Could anyone tell me why the insertion speed slows down as the data volume of a table increases?

Note:
This topic has been translated from a Chinese forum by GPT and might contain errors.

Original topic: 请问大家,随着一个表的数据量增加,插入也开始变慢了,是什么原因

| username: breakyang

[TiDB Usage Environment] Production Environment / Testing / PoC
[TiDB Version]
[Reproduction Path] What operations were performed when the issue occurred
[Encountered Issue: Problem Phenomenon and Impact]
[Resource Configuration]
[Attachments: Screenshots / Logs / Monitoring]
We have a table that needs to store 6 billion records. During testing, we found that after the data increased to 3 billion, the insertion speed slowed down by half. What could be the reason? How can we investigate and resolve this?

| username: zhanggame1 | Original post link

Check if there is any change in disk IOPS before and after.

| username: Jellybean | Original post link

From the point in time when it started to slow down, were there any changes in the cluster monitoring? How about the hotspot issue?

| username: 啦啦啦啦啦 | Original post link

  1. Check if data distribution is uneven, causing write hotspots.
  2. Check for lock conflicts.
| username: Kongdom | Original post link

What method is used for insertion? How many records are inserted at a time?

| username: breakyang | Original post link

One or two

| username: 像风一样的男子 | Original post link

You can refer to this troubleshooting process for slow read and write performance:

| username: tidb菜鸟一只 | Original post link

Check the dashboard to see if there are any write hotspots.

| username: cy6301567 | Original post link

Is the hotspot caused by the primary key being auto-incremented or randomly assigned? Check if the underlying region distribution is even.

| username: breakyang | Original post link

Regions are evenly distributed, with random primary keys. However, there is a date index, and I’m not sure if it is affecting it.

| username: zhanggame1 | Original post link

Indexes might also have some impact. Is the table partitioned?

| username: breakyang | Original post link

What benefits can partitioning bring if there are no partitions?

| username: TiDBer_vfJBUcxl | Original post link

Benefits of Table Partitioning:

  1. Improved Query Performance: Queries on partitioned objects can search only the relevant partitions, increasing retrieval speed.
  2. Enhanced Availability: If a partition of the table fails, the data in other partitions remains available.
  3. Easier Maintenance: If a partition of the table fails and data needs to be repaired, only that partition needs to be fixed.
  4. Balanced I/O: Different partitions can be mapped to different disks to balance I/O, improving overall system performance.
| username: 昵称想不起来了 | Original post link

You can refer to the troubleshooting guide, 【SOP】Best Practices for Analyzing Slow TiDB Write Operations.

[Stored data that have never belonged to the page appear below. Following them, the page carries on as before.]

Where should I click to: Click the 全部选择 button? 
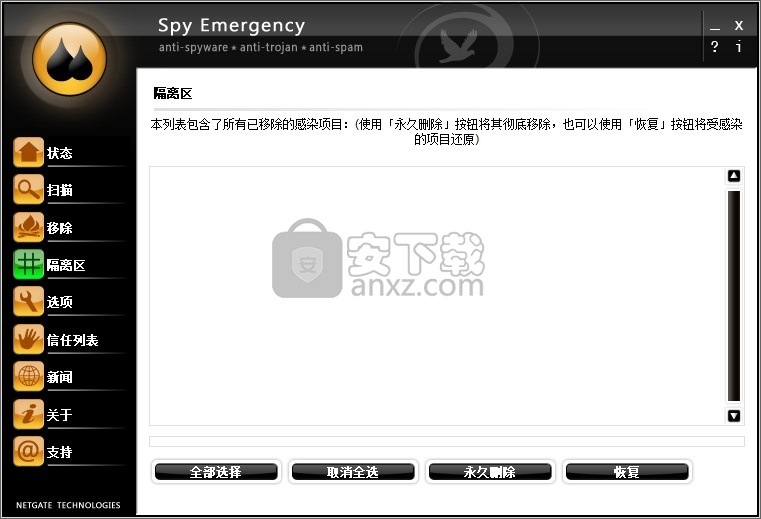[216, 471]
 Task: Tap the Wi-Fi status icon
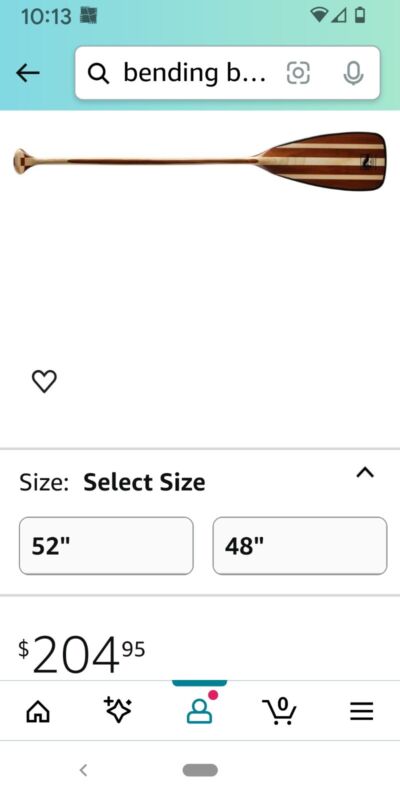click(319, 15)
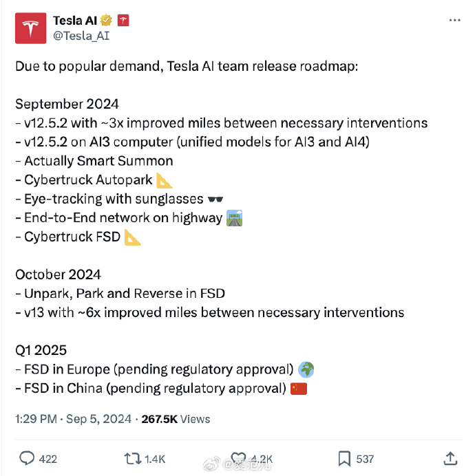Click the 1.4K reposts count
Image resolution: width=475 pixels, height=476 pixels.
(x=155, y=459)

| username: redgame | Original post link

The larger it gets, the slower it becomes. This is often the norm. You can partition it.

| username: zhanggame1 | Original post link

You can think of partitioning as a single table being physically multiple tables, with each partition being a separate table. Generally speaking, large tables of your scale should be partitioned. The most obvious benefit is the ease of deleting data. Deleting is slow, but dropping a partition is fast and can also free up disk space.

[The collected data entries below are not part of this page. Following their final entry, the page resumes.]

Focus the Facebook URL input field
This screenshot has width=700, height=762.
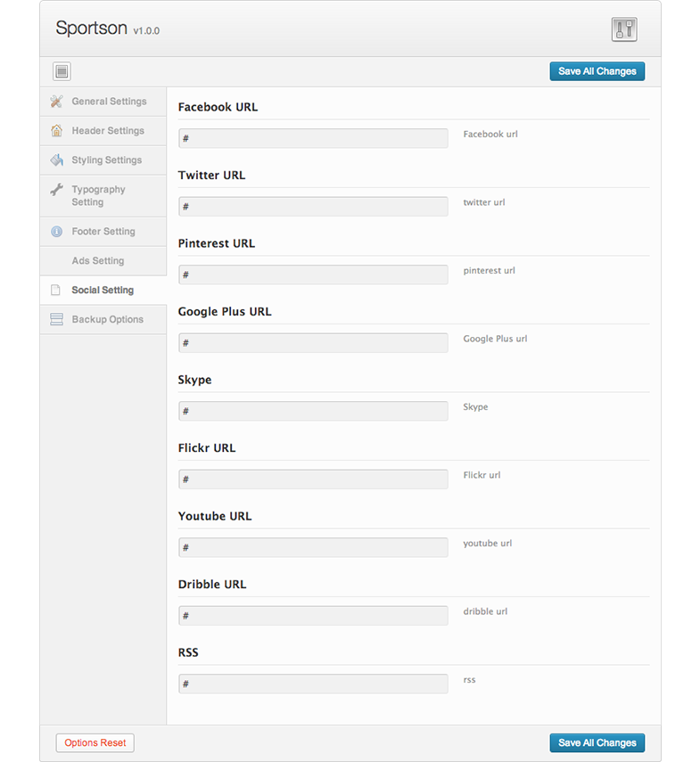coord(313,138)
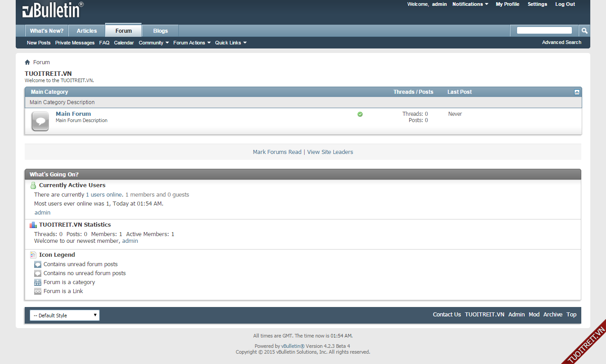This screenshot has height=364, width=606.
Task: Click the search magnifier icon
Action: pos(584,31)
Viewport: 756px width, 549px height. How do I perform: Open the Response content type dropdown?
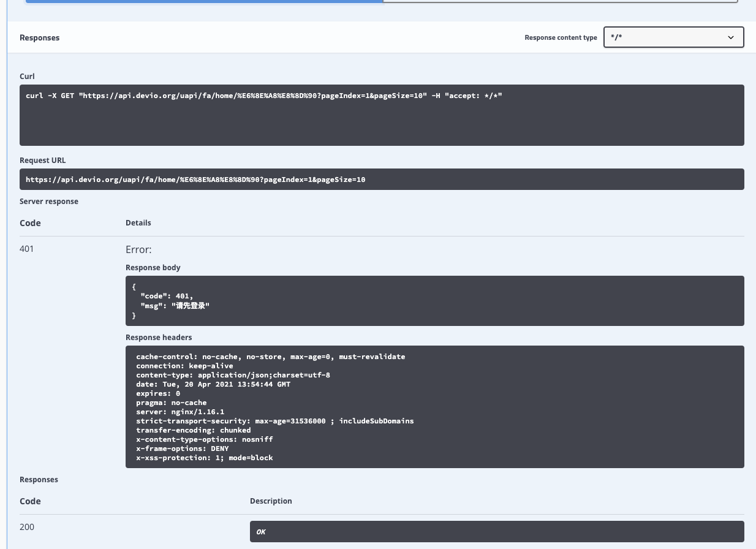coord(673,37)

| username: cy6301567 | Original post link

Some possible reasons:

  1. Index Updates: When a table has indexes (including primary key indexes and other indexes), each insert operation requires updating the indexes. As the amount of data increases, the maintenance cost of the indexes also increases, which can cause the insert operations to slow down. This may affect performance after a large number of insert operations.
  2. Lock Contention: In a concurrent environment, multiple insert operations may compete for the same resources, such as row-level locks, table-level locks, etc. As concurrent inserts increase, lock contention may lead to a decline in insert performance.
  3. Write Amplification: TiDB uses the Raft protocol to ensure data consistency, which may lead to write amplification issues. When multiple insert operations are batched together for submission, the data may need to be replicated across different replicas, resulting in write amplification and reduced performance.
  4. Statistics Updates: TiDB uses statistics to optimize query plans. As the amount of data increases, the statistics may become outdated, leading to suboptimal query plan choices, which in turn affects insert performance.
  5. Disk IO Bottleneck: As the amount of data increases, disk IO becomes a performance bottleneck. Insert operations need to write to disk, and if disk performance is insufficient, the insert speed will slow down.
  6. Write Buffer: TiDB uses a write buffer to cache data to be written, thereby improving write performance. However, when the write buffer is insufficient, insert operations may be restricted, leading to slower inserts.
| username: breakyang | Original post link

The CPU of TiKV is unbalanced.
In TiDB, the prewrite in KV request duration and kv_prewrite in TiKV differ by 100 ms.

| username: caiyfc | Original post link

Check the heatmap in the dashboard to see if there is a write hotspot. If there is, use split region to divide the region.

| username: breakyang | Original post link

Previously, there was an index on the timestamp, which has now been changed to a composite index. Currently observing the results.